‘Fewer marketers, more professionals’: Mortgage exec argues for higher LO entry requirements

The industry would benefit from more rigorous education and examination of brokers, says Harris

‘Fewer marketers, more professionals’: Mortgage exec argues for higher LO entry requirements

It’s a perennial question in the US mortgage industry: should the entry requirements for aspiring new loan originators (LOs) be raised?

The number of LOs in the US is widely believed to have fallen in recent years amid a sharp decline in home sales and mortgage applications thanks to higher interest rates and borrowing costs.

Last year may have bucked that trend slightly, with mortgage tech firm RETR noting a mild jump in the number of producing loan officers in 2025 compared with 2024.

Some seasoned mortgage professionals say the industry could benefit from an exodus, arguing that those who remain are the brokers who are in the business for the right reasons – and who are proving their ability to withstand tough times in the market.

Among the current crop of originators are plenty of high-quality, knowledgeable and ethical professionals who always act with their clients’ best interests in mind, according to Vantage Mortgage Brokers president Andy Harris.

Still, he believes the profession would benefit from more rigorous examination of hopeful new LOs, and argues that the current setup doesn’t adequately prepare them for the rigors of the job.

“The barrier to entry is relatively low, and the industry attracts a large number of people who do not fully understand the regulatory framework, underwriting guidelines, or the fiduciary nature of what a broker is supposed to do,” he told Mortgage Professional America. “Too many individuals treat mortgage origination like a sales job rather than a financial advisory profession.

“Mortgage lending is math, regulation, and risk management. If someone doesn’t understand those things, they can unintentionally harm consumers. So while there are excellent professionals in the industry, the variance in competency is still too large.”

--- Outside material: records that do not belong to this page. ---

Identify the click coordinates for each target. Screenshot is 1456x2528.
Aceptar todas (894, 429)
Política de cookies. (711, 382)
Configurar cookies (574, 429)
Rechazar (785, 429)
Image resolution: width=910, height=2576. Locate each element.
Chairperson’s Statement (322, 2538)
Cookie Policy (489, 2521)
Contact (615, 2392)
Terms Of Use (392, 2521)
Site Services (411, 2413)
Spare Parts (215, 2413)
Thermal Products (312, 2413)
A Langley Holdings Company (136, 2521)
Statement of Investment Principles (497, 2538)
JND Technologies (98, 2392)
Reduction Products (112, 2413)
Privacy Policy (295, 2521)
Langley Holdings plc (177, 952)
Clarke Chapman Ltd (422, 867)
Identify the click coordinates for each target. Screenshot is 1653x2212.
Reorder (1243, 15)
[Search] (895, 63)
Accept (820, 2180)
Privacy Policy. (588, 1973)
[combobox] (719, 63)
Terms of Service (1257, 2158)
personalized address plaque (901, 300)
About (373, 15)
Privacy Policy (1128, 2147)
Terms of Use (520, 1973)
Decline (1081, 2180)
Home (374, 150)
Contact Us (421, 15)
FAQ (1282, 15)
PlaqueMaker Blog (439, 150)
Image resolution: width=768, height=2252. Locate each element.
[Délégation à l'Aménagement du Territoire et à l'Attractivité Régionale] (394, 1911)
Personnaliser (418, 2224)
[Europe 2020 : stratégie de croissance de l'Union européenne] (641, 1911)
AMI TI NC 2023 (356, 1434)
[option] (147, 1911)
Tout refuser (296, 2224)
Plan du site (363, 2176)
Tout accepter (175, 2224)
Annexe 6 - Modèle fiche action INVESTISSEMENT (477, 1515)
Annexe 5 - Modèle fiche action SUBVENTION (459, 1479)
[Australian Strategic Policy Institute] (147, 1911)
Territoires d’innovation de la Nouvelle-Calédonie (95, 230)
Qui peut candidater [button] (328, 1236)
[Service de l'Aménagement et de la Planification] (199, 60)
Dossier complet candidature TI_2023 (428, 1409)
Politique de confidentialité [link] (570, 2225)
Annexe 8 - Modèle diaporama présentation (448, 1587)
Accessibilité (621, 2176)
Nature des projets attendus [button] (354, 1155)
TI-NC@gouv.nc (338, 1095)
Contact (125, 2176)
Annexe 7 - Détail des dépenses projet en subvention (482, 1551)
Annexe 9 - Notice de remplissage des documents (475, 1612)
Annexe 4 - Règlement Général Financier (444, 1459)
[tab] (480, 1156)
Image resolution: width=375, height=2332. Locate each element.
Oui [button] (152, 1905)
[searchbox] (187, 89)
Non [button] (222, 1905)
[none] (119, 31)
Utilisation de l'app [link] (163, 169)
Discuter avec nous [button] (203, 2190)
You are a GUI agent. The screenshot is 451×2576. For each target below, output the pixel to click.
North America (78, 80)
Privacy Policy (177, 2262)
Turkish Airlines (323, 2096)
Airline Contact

Individuals can currently originate ‘with very little real-world experience’: Harris

While there’s no single, uniform set of entry requirements that applies to mortgage originators across all 50 states, there is a common regulatory backbone in the form of the federal SAFE Act and the Nationwide Multistate Licensing System (NMLS).

These establish core expectations such as pre-licensing education, background checks and a national exam, creating a baseline framework that most aspiring mortgage loan originators must navigate.

However, the specifics – from the number of required education hours to additional state exams, fees and ongoing continuing education obligations – are determined at the state level and can differ significantly from one jurisdiction to the next.

Still, educational standards could be raised across the country, Harris said, especially when it comes to making sure LOs are ready to hit the ground running from the start.

“Currently, someone can pass the licensing exam and technically be allowed to originate mortgages with very little real-world experience,” he said, “yet they’re advising consumers on what is often the biggest financial transaction of their lives.”

What should mortgage originator licensing really entail?

Among Harris’ suggestions for a more comprehensive structure: a longer mentorship or apprenticeship period for budding originators, more advanced testing on guidelines, compliance, and financial math, and greater emphasis on ethics and fiduciary responsibility.

When it comes to financial math, that should also mean excellent personal credit and balance sheet performance, he argued.

“Other financial professions that deal with large sums of money have far more rigorous standards,” he said. “Mortgage professionals should be held to the same level of seriousness.”

Those steps – and offering borrowers access to as many ethical lenders as possible – are key, in Harris’s eyes, to maintaining and elevating standards within the brokering profession, which he views as playing an indispensable role in today’s industry.

“True mortgage brokers should be transparent, compliant, and competitive,” he said. “When done correctly, the broker model is one of the most consumer-friendly structures in the entire financial system because it creates competition between lenders.

“But that only works if professionals actually operate with integrity and follow the rules. At the end of the day, this industry needs fewer marketers and more true professionals.”